§ Required work
Copy exactly the lines of the records below, and only those lines, beginning with the line that contains "You are a GUI" and ending with the line that contains "rezervovat (1432, 586)".

#### Data section ####

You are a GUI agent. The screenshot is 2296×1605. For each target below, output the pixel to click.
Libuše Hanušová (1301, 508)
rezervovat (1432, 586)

####
#### Data section ####

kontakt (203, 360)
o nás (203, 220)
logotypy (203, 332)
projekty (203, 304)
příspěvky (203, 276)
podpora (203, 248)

####
#### Data section ####

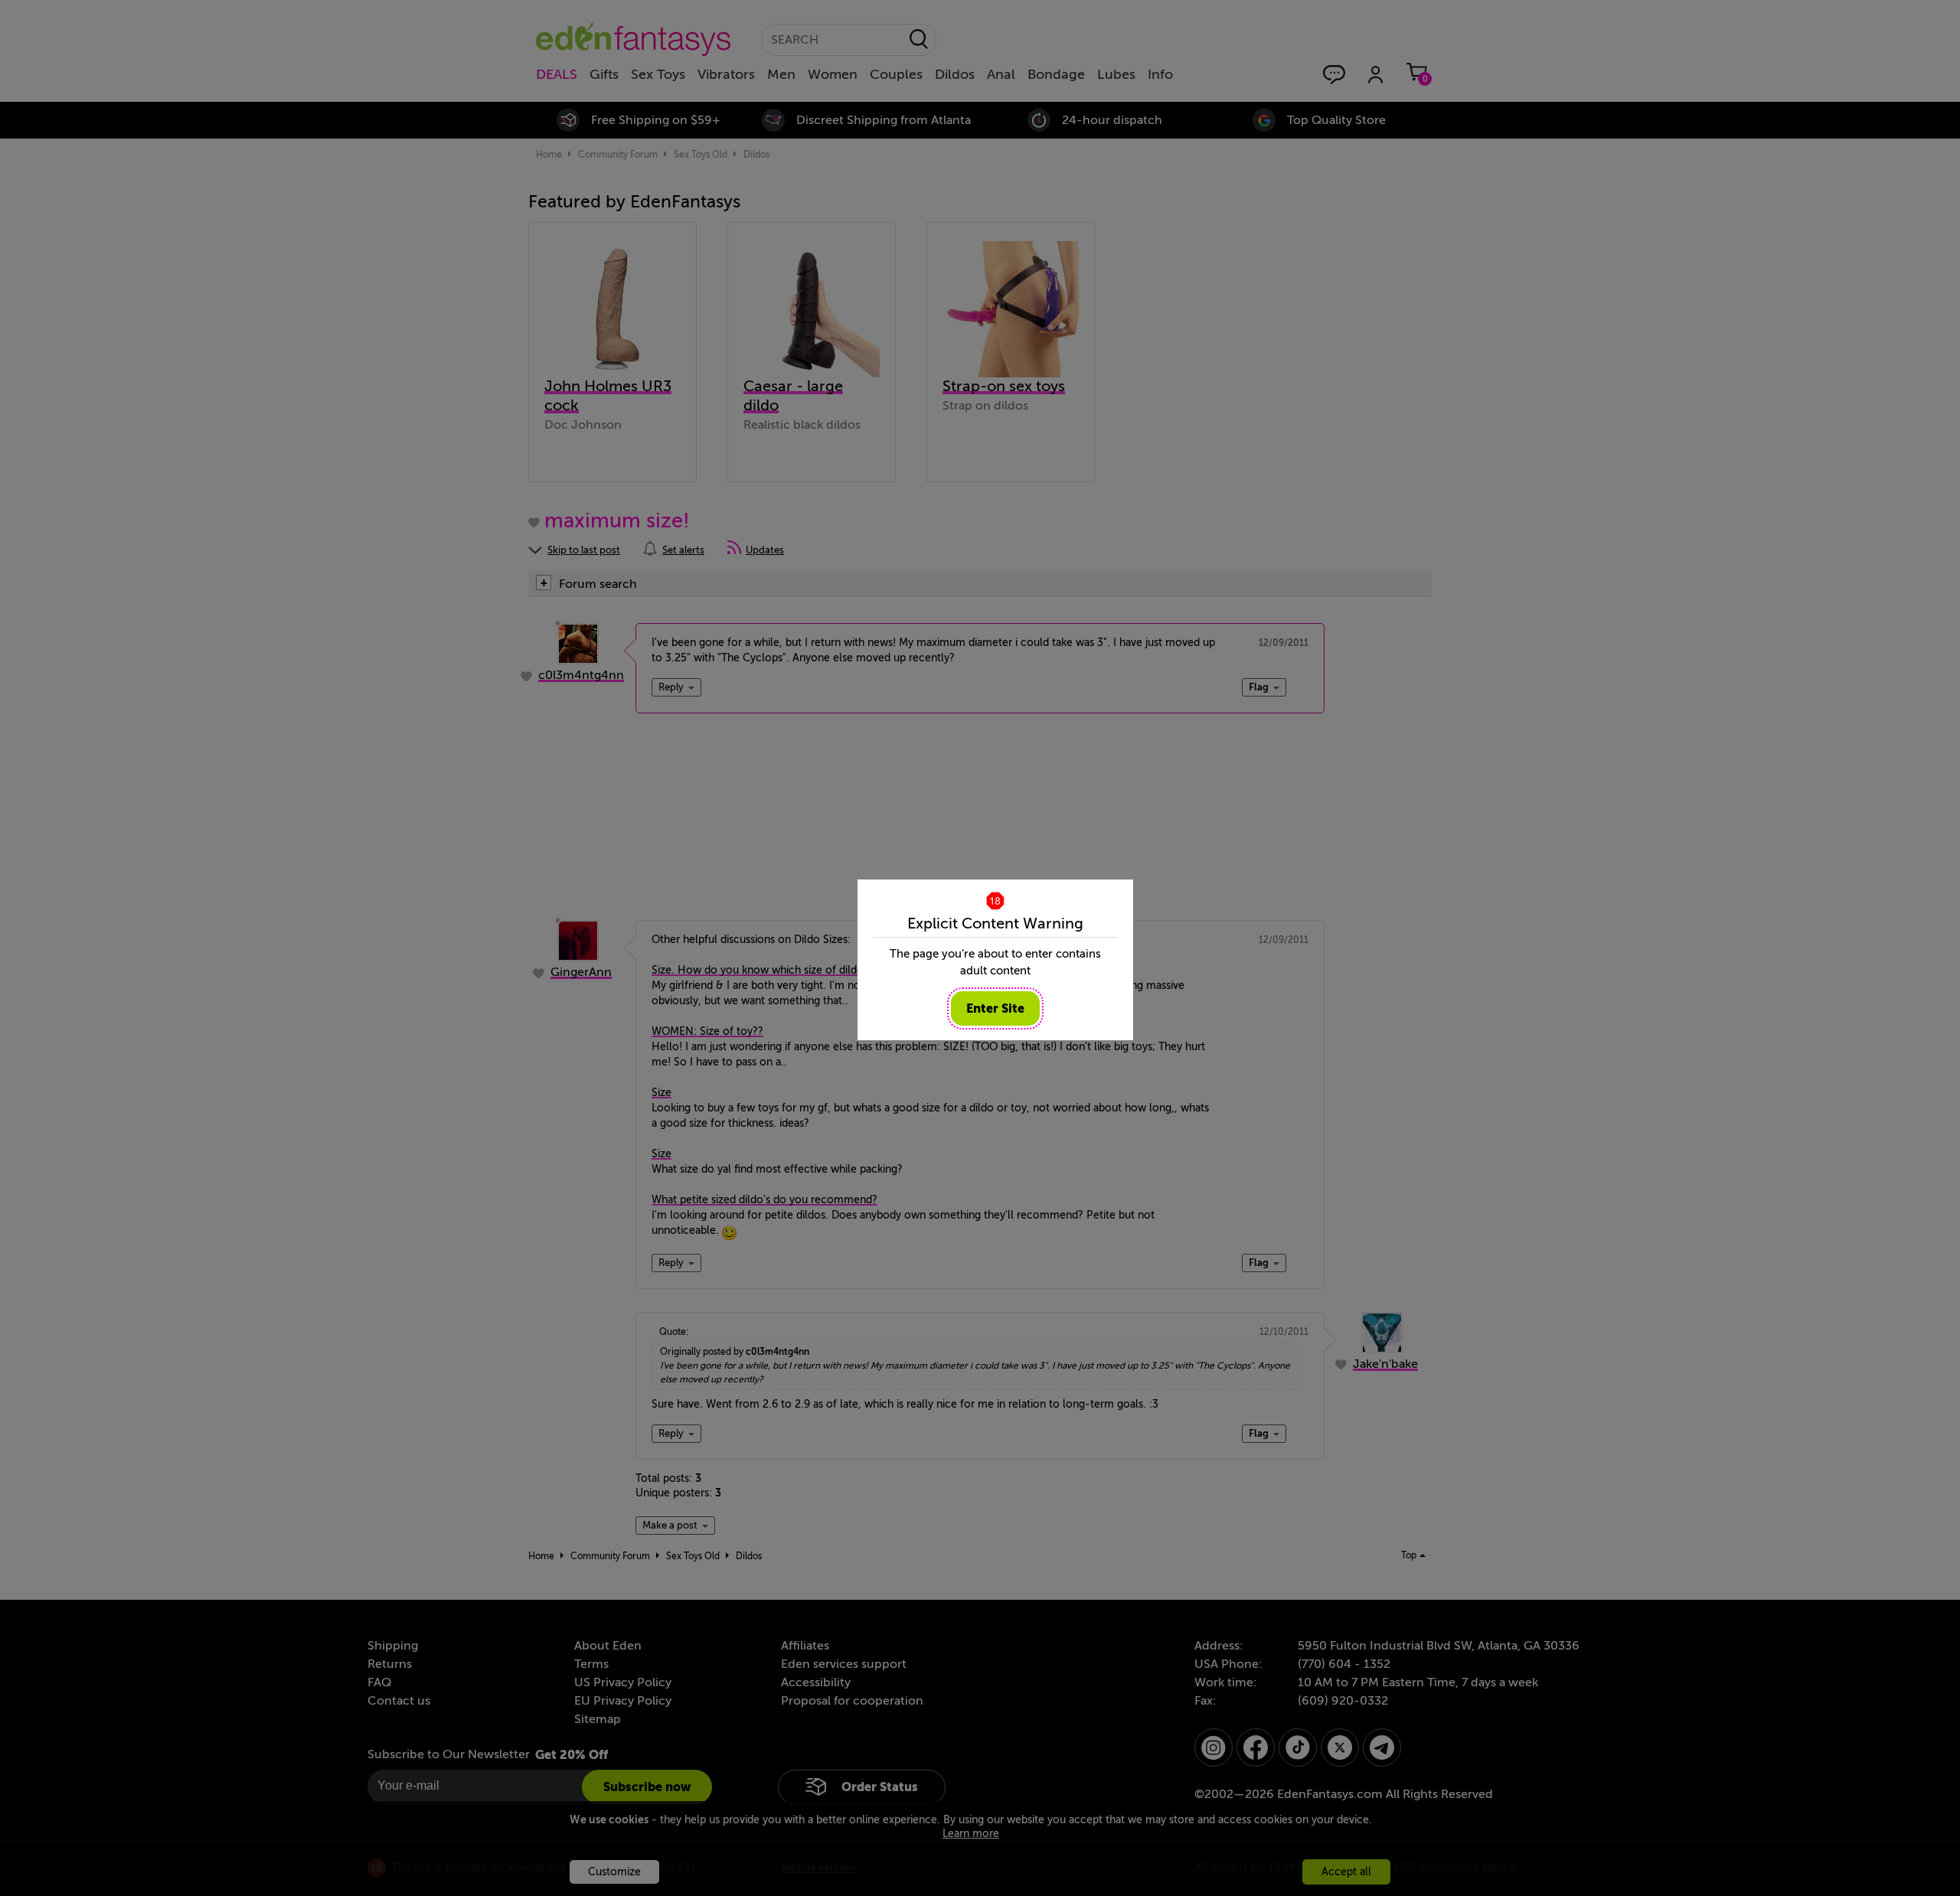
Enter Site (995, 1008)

####

§ Expected answer
You are a GUI agent. The screenshot is 2296×1605. For each target below, output the pixel to click.
Libuše Hanušová (1301, 508)
rezervovat (1432, 586)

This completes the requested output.